Once a will or revocable trust is prepared and put in a safe place, many clients will then forget about them. There are many reasons, however, for reviewing and updating your estate plan. Do any of the below circumstances apply to you? If so, contact my office regarding updating your estate plan.
You have moved to a different state. The estate plan that was prepared for you when you lived in your previous state may need to be updated to conform to requirements of your new state. Each state, for example, has its own legal requirements for making a will. While our U.S. Constitution requires that each state must accept wills prepared in other states, updating your will to conform to your new state may ensure a smoother probate or trust administration for your heirs.
New people should be named in your will (e.g. birth, adoption).
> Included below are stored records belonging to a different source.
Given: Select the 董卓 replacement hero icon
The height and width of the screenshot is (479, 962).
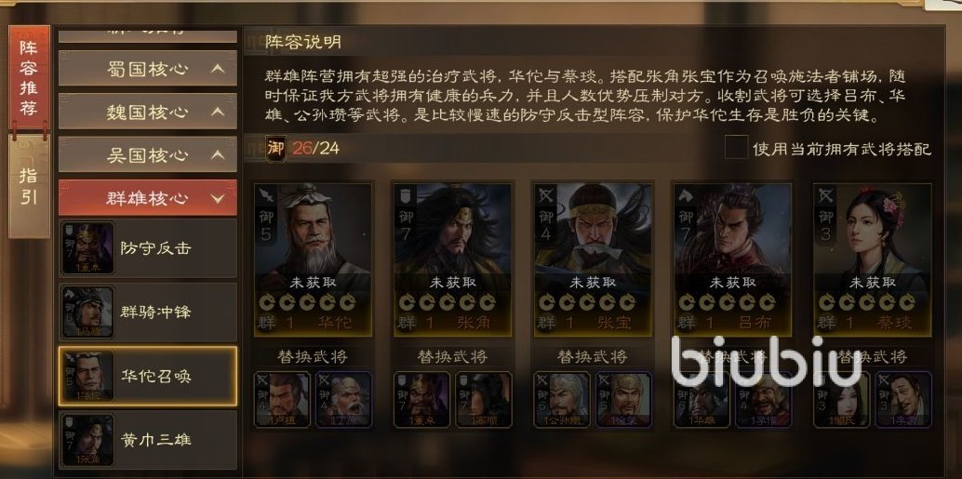Looking at the screenshot, I should coord(422,399).
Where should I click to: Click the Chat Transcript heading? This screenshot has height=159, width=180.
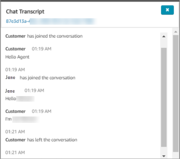pyautogui.click(x=25, y=11)
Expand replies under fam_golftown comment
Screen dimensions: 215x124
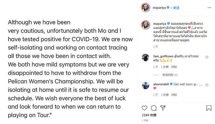170,75
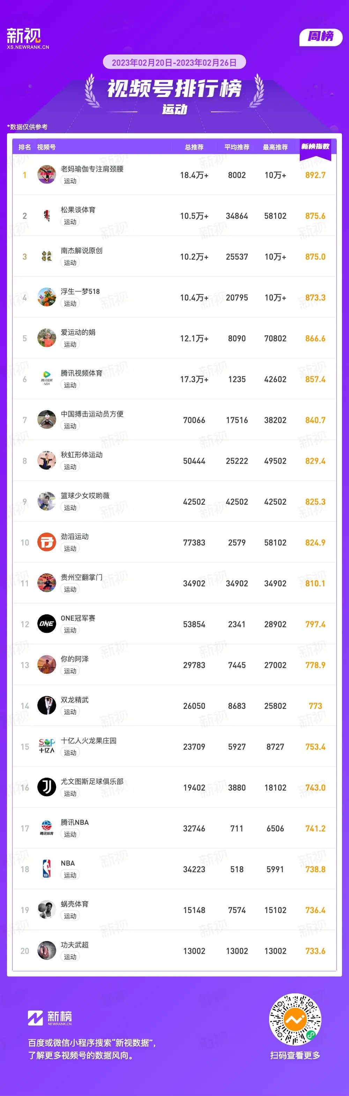The image size is (349, 1096).
Task: Sort by 新榜指数 column header
Action: tap(315, 147)
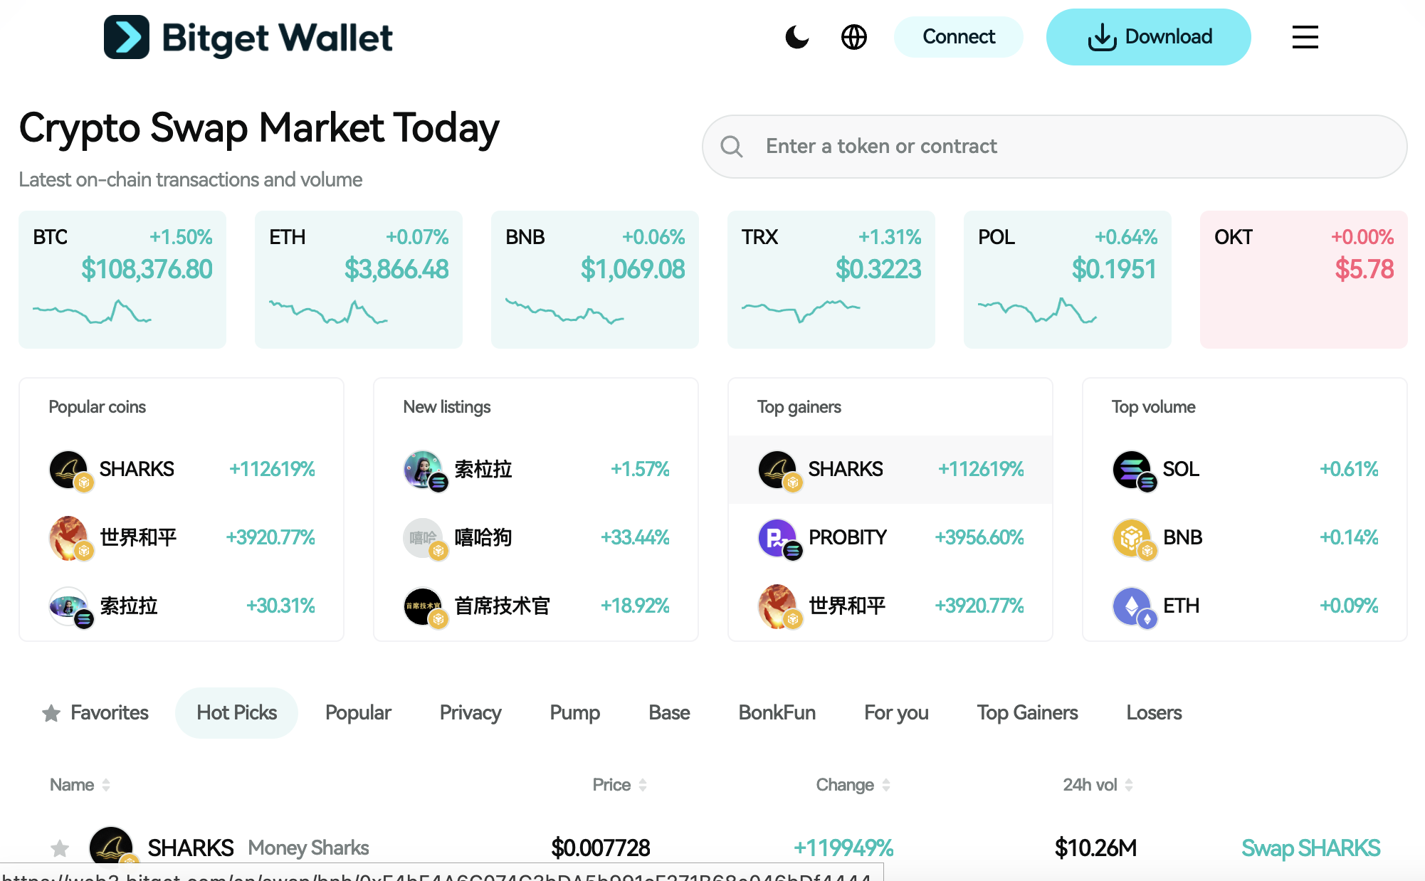Sort the table by Price
The image size is (1425, 881).
[619, 785]
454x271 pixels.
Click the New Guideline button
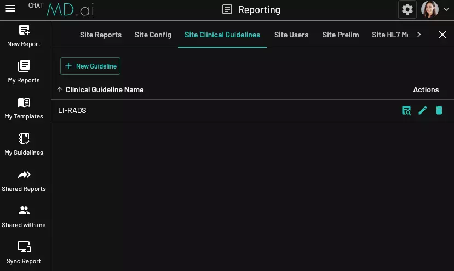point(90,66)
A substantial increase or decrease in the value of your estate.
Your state law has changed regarding estate planning. In 2007, for example, the Florida Trust Code was substantially changed. In 2011, both Florida and Illinois changed their Power of Attorney statutes.
Change in guardians, personal representatives, or trustees.
Children reach the age of eighteen.
Divorce or marriage.
The acquisition or disposition of a significant asset.
If you have reached or are close to reaching the age of 701/2 and you have an IRA, 401(k), or other qualified plan that requires you to begin to take distributions at age 701/2. The beneficiary that you designate will have an irrevocable impact on both your and your beneficiary’s required distributions.
The passage of time is reason enough. You should review your estate planning documents every three to five years.